***** RECORDS FOR THE TASK

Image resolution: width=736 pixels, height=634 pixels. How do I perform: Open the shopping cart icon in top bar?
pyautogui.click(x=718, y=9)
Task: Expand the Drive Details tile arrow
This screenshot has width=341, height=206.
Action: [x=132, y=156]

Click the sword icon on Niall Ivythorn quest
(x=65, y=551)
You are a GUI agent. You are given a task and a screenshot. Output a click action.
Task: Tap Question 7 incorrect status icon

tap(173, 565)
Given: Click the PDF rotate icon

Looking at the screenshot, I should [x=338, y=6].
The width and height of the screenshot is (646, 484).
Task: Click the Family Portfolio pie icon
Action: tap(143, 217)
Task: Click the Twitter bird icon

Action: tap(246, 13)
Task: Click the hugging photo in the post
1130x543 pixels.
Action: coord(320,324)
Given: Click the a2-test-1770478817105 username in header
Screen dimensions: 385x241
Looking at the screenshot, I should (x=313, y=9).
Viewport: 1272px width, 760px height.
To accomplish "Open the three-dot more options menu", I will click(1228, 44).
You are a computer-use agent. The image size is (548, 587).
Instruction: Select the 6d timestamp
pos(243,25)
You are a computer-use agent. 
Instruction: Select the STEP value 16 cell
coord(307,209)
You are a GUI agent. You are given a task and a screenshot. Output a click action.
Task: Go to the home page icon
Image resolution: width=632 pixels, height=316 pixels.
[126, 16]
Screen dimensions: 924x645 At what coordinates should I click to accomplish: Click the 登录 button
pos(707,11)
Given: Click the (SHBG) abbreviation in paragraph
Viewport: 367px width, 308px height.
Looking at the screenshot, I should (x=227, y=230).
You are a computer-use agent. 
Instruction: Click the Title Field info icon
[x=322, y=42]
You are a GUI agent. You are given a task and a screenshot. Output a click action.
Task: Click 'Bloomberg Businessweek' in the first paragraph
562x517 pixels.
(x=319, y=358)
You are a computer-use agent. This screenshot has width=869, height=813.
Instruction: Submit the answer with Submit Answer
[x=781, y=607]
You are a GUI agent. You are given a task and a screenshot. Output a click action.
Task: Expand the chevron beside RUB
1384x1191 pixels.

**********

Your answer should hold only the lines from the one with "Instruction: Select the STEP value 16 cell" through the end of the listing above, both ends included, written out exactly.

▶ _OUTPUT OF THE TASK_:
Instruction: Select the STEP value 16 cell
coord(307,209)
You are a GUI agent. You are given a task and a screenshot. Output a click action.
Task: Go to the home page icon
Image resolution: width=632 pixels, height=316 pixels.
[126, 16]
Screen dimensions: 924x645 At what coordinates should I click to accomplish: Click the 登录 button
pos(707,11)
Given: Click the (SHBG) abbreviation in paragraph
Viewport: 367px width, 308px height.
Looking at the screenshot, I should (x=227, y=230).
You are a computer-use agent. 
Instruction: Click the Title Field info icon
[x=322, y=42]
You are a GUI agent. You are given a task and a screenshot. Output a click action.
Task: Click 'Bloomberg Businessweek' in the first paragraph
562x517 pixels.
(x=319, y=358)
You are a computer-use agent. This screenshot has width=869, height=813.
Instruction: Submit the answer with Submit Answer
[x=781, y=607]
You are a GUI agent. You are given a task and a screenshot. Output a click action.
Task: Expand the chevron beside RUB
1384x1191 pixels.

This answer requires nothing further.